Auto3R: Automated 3D Reconstruction and Scanning via Data-driven Uncertainty Quantification
Chentao Shen, Sizhe Zheng, Bingqian Wu, Yaohua Feng, Yuanchen Fei, Mingyu Mei, Hanwen Jiang, Xiangru Huang

TL;DR
Auto3R is a data-driven model that automates 3D scanning and reconstruction by predicting uncertainty over viewpoints, enabling robots to efficiently generate accurate and photorealistic 3D models without prior ground truth data.
Contribution
Auto3R introduces a novel uncertainty quantification approach for fully automated 3D scanning and reconstruction, handling complex materials and improving over existing methods.
Findings
Outperforms state-of-the-art methods significantly
Successfully digitizes real-world objects with a robot arm
Produces photorealistic 3D assets
Abstract
Traditional high-quality 3D scanning and reconstruction typically relies on human labor to plan the scanning procedure.
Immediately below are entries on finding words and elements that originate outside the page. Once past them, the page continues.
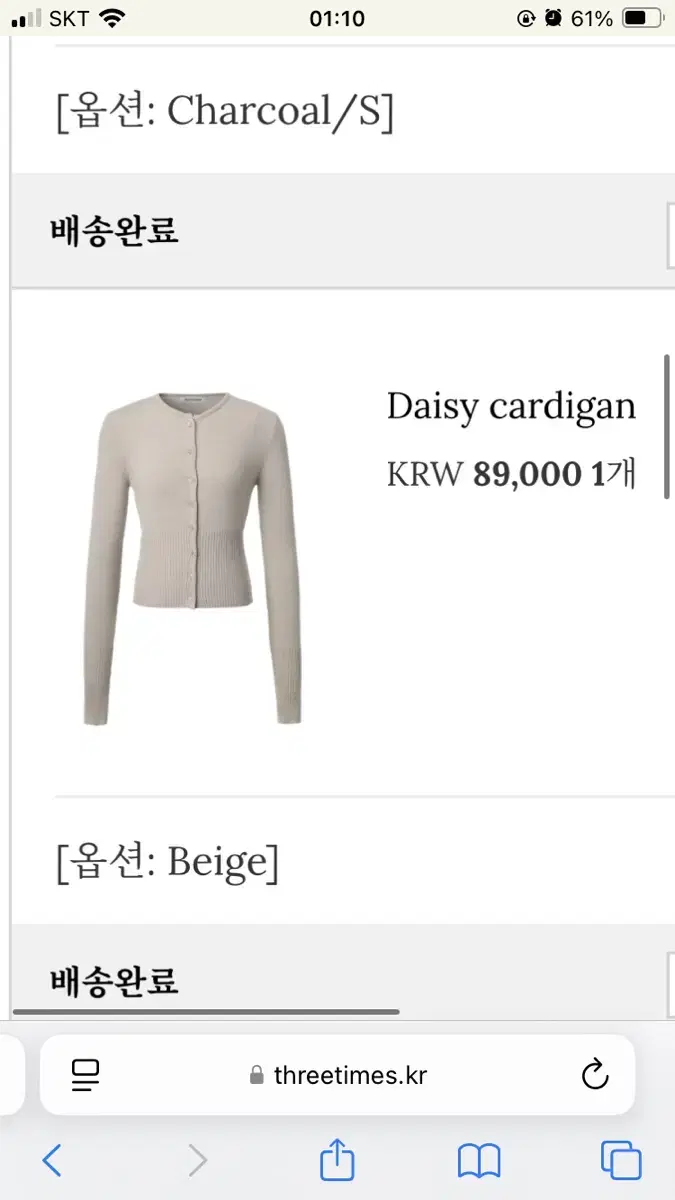Tap the 01:10 clock in status bar
The image size is (675, 1200).
point(337,18)
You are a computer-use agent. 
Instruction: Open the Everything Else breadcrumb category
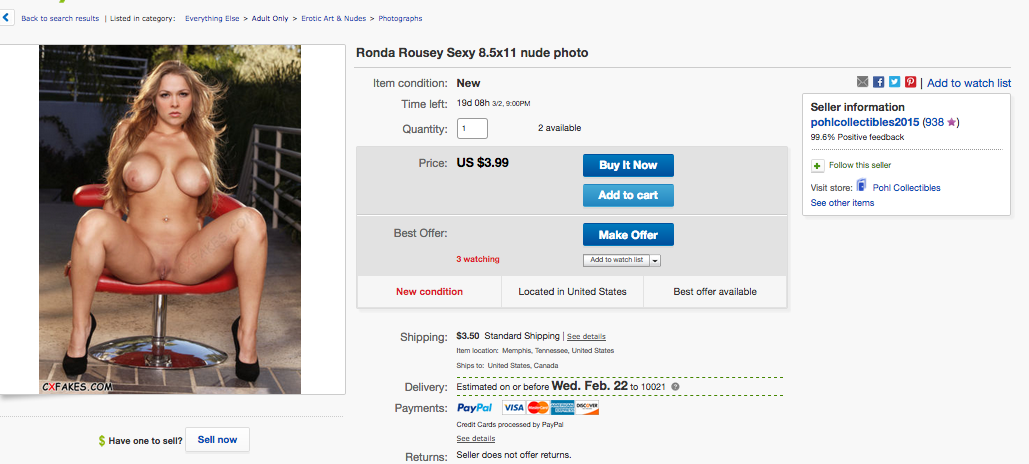click(217, 18)
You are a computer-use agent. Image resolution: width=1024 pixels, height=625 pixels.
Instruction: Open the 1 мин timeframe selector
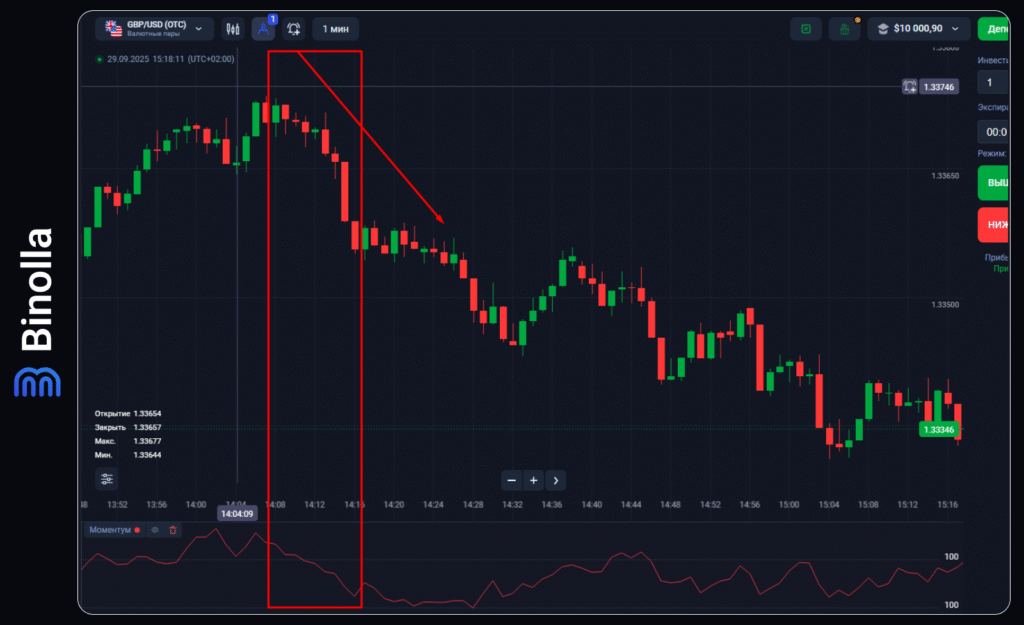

With the rapid development of embodied systems such as drones and robots, there is a growing demand of performing accurate 3D scanning and reconstruction in an fully automated manner. We introduce Auto3R, a data-driven uncertainty quantification model that is designed to automate the 3D scanning and reconstruction of scenes and objects, including objects with non-lambertian and specular materials. Specifically, in a process of iterative 3D reconstruction and scanning, Auto3R can make efficient and accurate prediction of uncertainty distribution over potential scanning viewpoints, without knowing the ground truth geometry and appearance. Through extensive experiments, Auto3R achieves superior performance that outperforms the state-of-the-art methods by a large margin.…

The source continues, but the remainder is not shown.